WORK INSTRUCTIONS → Drop the pictures and repeat exactly from the "The image size is (751, 423)." line down to the last line of the entries below.

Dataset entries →
++++++++++

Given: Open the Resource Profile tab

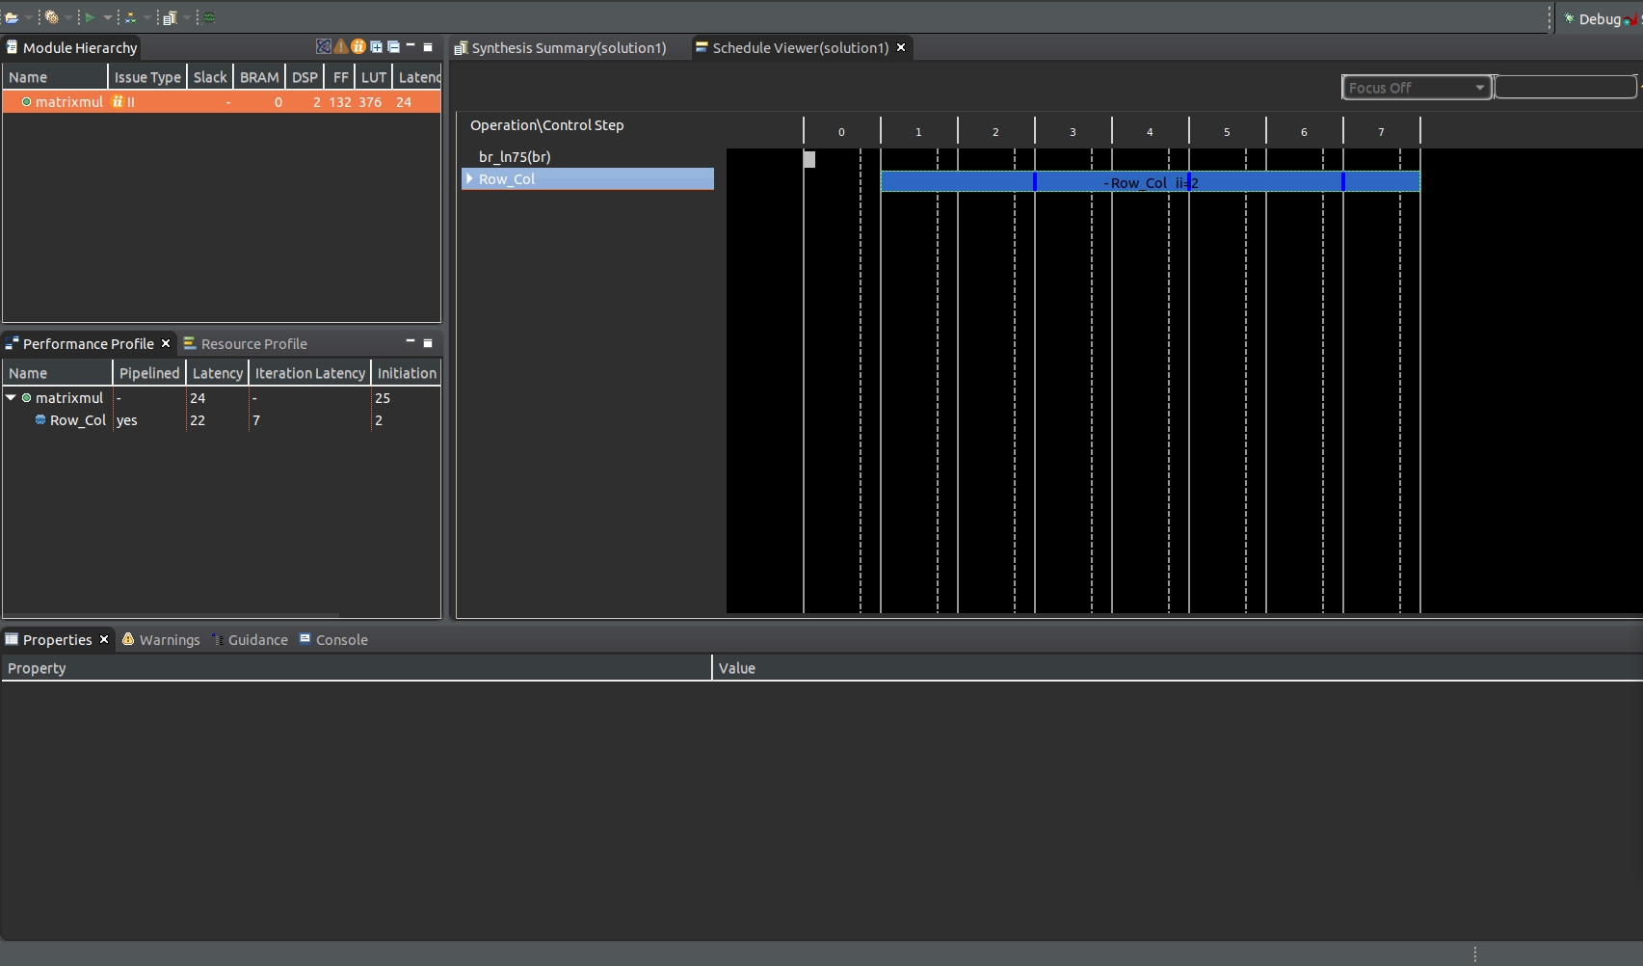Looking at the screenshot, I should tap(255, 343).
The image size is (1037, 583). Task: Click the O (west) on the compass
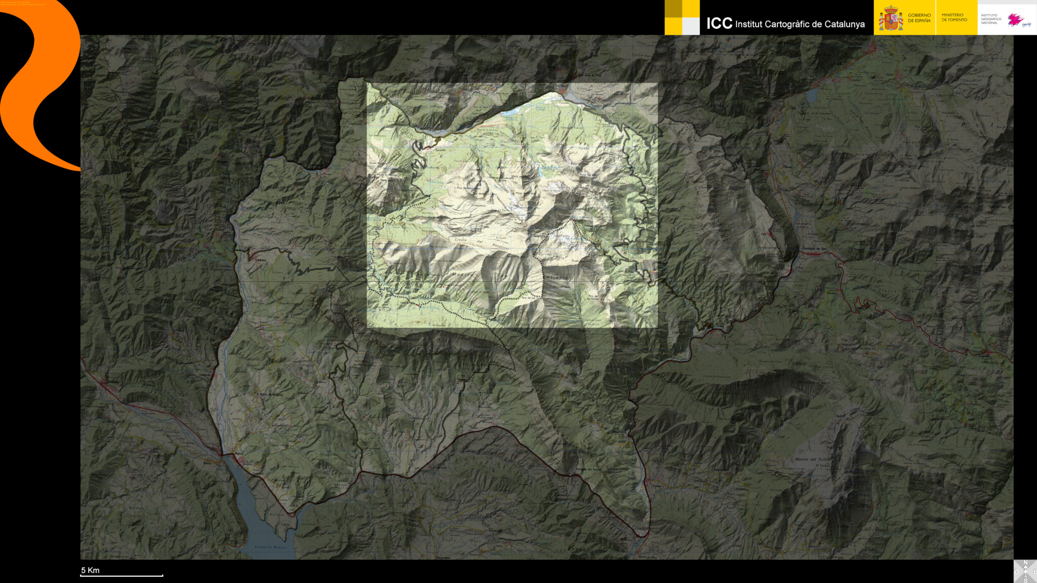coord(1016,571)
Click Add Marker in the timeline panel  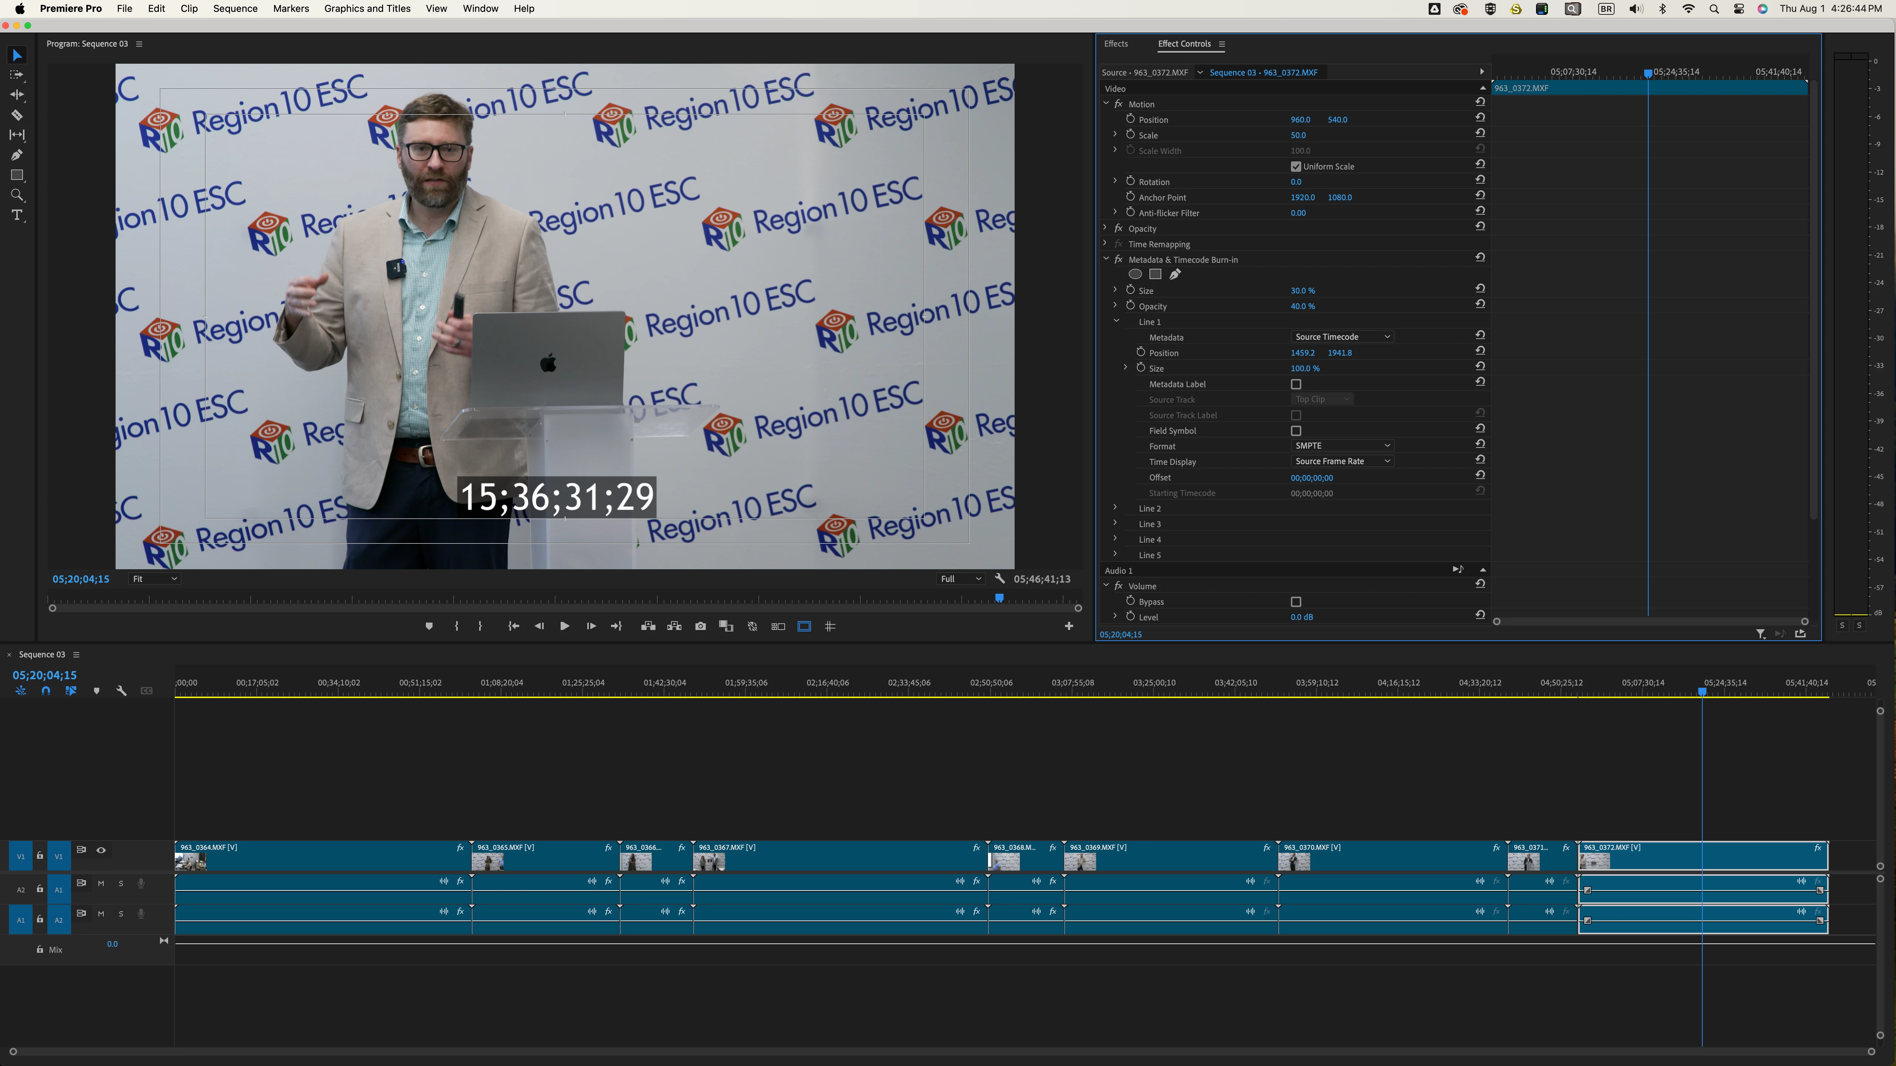96,691
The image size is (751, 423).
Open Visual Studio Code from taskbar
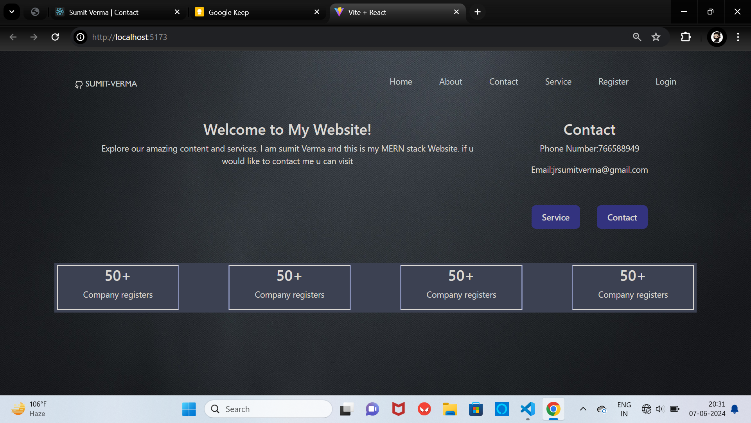[528, 409]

++++++++++

TASK ANSWER →
The image size is (751, 423).
Open Visual Studio Code from taskbar
[528, 409]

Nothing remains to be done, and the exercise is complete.